Pursue the ways of peace no matter the challenges

Lent is a time when Christians are invited to reflect on the ministries and mission to which we are called. While it is always appropriate to think and pray about how to serve God and with all people, Lent is a season of the church year when we might be all the more purposeful if not prayerful in our lives. Lent is a good time to reflect on the Almighty’s expectations that we demonstrate the ways of love, grace, hope, and peace.

Do we do that? Are we deliberate and prayerful? Do we spend time reflecting on what it means to be a people of faith? As importantly, do we act on what we claim we believe? Do we put our faith into real action? If we don’t, why not? And if we do so, how do we go about it, and at what cost?

We are called to be a people of love, grace, hope and peace. But peace, real peace, seems to be the most elusive. We need peace among nations, within communities and in each person’s soul.

Peace is more than absence of strife or conflict – or in the case of nations, war. Peace comes with proactive peace-making, peace-seeking, peace-being. Francis of Assis wrote: “Lord, make me an instrument of Thy peace. Where there is hatred, let me sow love.” The ways of peace will come about with some intentionality, with hard work, with standing up to the ways of hatred, dissension and division. Peace doesn’t come from building walls to divide people, but in building bridges to break down divisions and barriers. Peace doesn’t come about by sitting back and letting life unfold unchallenged.
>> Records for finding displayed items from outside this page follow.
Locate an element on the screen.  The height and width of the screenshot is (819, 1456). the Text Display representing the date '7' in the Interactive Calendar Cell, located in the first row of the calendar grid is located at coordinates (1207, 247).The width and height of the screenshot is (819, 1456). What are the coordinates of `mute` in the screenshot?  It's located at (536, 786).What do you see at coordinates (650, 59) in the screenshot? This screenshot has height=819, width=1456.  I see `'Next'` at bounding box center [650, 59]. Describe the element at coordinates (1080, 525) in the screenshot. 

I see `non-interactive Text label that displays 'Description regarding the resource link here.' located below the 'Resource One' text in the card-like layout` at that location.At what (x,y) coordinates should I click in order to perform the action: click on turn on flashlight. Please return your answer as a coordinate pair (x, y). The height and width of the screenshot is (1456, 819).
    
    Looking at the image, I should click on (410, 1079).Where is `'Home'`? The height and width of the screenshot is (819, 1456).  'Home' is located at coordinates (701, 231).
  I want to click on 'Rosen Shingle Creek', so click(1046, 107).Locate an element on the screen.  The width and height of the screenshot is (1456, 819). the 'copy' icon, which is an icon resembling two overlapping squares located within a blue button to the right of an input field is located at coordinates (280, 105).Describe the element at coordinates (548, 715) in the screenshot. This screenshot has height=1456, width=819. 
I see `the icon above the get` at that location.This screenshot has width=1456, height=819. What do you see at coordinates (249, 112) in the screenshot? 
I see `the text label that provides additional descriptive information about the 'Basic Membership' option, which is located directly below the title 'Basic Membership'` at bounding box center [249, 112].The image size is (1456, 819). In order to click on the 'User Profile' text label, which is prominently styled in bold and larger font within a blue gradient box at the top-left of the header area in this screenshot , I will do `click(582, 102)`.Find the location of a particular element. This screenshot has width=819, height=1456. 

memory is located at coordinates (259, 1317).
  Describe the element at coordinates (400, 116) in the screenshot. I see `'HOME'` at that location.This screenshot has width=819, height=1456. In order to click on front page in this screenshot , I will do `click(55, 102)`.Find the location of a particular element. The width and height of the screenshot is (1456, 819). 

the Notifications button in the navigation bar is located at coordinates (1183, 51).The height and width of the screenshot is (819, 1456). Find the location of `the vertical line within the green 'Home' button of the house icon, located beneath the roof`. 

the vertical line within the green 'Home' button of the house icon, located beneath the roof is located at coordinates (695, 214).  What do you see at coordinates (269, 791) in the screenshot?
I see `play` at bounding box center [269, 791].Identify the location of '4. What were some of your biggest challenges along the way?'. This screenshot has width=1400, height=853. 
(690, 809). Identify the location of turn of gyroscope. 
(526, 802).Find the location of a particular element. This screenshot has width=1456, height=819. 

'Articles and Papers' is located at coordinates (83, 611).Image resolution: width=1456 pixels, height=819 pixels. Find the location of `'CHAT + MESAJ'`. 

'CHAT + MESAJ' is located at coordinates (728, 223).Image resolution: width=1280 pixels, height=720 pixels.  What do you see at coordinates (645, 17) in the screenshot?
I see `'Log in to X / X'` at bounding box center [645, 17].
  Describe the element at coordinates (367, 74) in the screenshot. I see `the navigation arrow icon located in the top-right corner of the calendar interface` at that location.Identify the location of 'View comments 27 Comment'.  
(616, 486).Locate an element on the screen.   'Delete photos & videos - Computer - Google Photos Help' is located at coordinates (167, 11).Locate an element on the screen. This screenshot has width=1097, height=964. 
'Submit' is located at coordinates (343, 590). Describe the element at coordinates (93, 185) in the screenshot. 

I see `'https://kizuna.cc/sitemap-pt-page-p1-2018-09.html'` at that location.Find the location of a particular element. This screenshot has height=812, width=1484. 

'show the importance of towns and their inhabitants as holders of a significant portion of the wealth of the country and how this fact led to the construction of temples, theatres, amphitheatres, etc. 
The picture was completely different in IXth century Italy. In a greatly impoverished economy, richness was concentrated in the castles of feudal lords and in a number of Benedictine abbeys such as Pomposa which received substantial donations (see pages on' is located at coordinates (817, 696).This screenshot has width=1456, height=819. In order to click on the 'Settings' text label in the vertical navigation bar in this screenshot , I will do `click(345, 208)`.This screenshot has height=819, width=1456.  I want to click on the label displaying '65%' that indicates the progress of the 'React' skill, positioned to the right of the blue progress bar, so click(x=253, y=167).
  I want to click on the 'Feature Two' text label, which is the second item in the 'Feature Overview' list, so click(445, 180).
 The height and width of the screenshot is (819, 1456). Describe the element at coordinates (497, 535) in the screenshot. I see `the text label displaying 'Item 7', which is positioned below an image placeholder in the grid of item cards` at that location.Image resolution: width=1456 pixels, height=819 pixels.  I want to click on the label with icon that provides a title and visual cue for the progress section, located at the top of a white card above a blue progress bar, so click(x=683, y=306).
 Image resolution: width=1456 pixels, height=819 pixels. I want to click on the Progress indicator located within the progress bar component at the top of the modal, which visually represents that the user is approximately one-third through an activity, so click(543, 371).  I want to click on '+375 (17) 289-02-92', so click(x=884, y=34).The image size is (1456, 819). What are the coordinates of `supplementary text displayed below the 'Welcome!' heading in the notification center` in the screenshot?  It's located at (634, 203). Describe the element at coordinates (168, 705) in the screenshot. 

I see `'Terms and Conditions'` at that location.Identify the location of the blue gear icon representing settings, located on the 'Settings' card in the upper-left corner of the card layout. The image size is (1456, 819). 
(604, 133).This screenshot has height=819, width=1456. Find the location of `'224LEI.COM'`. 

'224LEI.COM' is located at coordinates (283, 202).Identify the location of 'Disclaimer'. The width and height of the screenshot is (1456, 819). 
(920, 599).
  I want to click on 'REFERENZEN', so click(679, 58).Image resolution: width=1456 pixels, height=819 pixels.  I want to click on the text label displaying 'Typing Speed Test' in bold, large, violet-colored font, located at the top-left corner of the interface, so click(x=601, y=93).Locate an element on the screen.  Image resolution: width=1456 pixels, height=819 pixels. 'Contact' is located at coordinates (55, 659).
Peacemakers often find their tasks and journey hard if not fraught with danger. Jesus, the “Prince of Peace” faced opposition, persecution, and in the end death in his pursuit of God’s dreams and ways. Jesus often found peace of mind and spirit away from the crowds, but those occasions were all too rare during the three years of his ministry.

Jesus’ disciples didn’t fare much better and found preaching and proclaiming God’s ways of peace was not easy. Likewise, all too many faithful Christians have faced hostility, enmity and aggression.

Only two of the dozen hymnals in my church office include this seemingly doleful hymn written by William Percy in 1924. “They Cast Their Nets in Galilee” reminds us how Jesus called His disciples, of how some like Peter, James, John and Andrew were “simple fisherfolk” before being summoned to ministry and mission. Three stanzas:

They cast their nets in Galilee

just off the hills of brown;

such happy, simple fisherfolk,

before the Lord came down.

Contented, peaceful fishermen,

before they ever knew

the peace of God that filled their hearts brimful, and broke them too.

The peace of God, it is no peace,

but strife closed in the sod,

Yet let us pray for but one thing-

the marvelous peace of God.

The “marvelous peace of God” is elusive if not absent in so many parts of our world. We can’t imagine the horror of places like Syria, where tens of thousands have died in a civil war or some of our own urban areas where young persons die in drive-by shootings. Then there is paucity of peace in our own communities and in the lives of too many families where instead of peace, discord, if not abuse, reigns. Confronting those places where peace is missing will require some hard work and facing them can be heart-breaking.

The task of the faithful – of those of who profess the Christian faith and those of other faiths and traditions – is to pursue the ways of peace, no matter the challenges, no matter the opposition. That means confronting hatred with love, closed fists with open hands. We are not naive. The world is a dangerous place. But the answer to hatred and division and finger pointing is not more of the same. Instead, we must be about a tough love that holds people accountable for their misdeeds while offering alternatives grounded in the gifts of our faith – love, grace, hope and peace.

So, may peace and grace abound.

The Rev. Ralph S. English is the pastor at the First Congregational United Church of Christ in Gloversville.